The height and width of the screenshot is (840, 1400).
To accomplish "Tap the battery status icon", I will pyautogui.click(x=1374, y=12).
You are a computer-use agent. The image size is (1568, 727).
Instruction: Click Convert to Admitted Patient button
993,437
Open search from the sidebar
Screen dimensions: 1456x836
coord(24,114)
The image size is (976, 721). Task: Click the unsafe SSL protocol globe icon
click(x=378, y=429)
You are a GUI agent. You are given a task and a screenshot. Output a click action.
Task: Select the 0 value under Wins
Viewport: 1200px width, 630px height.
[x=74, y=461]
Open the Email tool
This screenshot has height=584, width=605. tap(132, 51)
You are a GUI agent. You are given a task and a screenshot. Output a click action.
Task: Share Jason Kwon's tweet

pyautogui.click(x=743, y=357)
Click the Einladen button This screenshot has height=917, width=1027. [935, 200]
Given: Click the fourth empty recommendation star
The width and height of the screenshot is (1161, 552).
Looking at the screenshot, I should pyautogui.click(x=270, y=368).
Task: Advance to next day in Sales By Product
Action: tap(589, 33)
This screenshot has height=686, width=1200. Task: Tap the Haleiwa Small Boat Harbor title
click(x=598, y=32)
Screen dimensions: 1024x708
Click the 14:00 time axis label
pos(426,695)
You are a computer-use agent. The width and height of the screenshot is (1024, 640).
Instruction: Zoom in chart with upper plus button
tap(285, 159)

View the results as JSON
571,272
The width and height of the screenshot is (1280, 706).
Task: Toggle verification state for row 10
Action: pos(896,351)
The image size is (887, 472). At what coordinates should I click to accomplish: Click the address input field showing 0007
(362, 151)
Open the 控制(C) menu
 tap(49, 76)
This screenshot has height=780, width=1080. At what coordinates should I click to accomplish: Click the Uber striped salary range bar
○ ○ ○ ○
[EXERCISE DESCRIPTION]
Every line from the data above that contains "agent" must appear in the answer.

[EXPECTED OUTPUT]
You are a computer-use agent. The image size is (1568, 727).
You are a GUI agent. You are given a task and a screenshot. Output a click action.
You are a GUI agent. You are given a task and a screenshot. Output a click action.
You are a computer-use agent. The width and height of the screenshot is (1024, 640).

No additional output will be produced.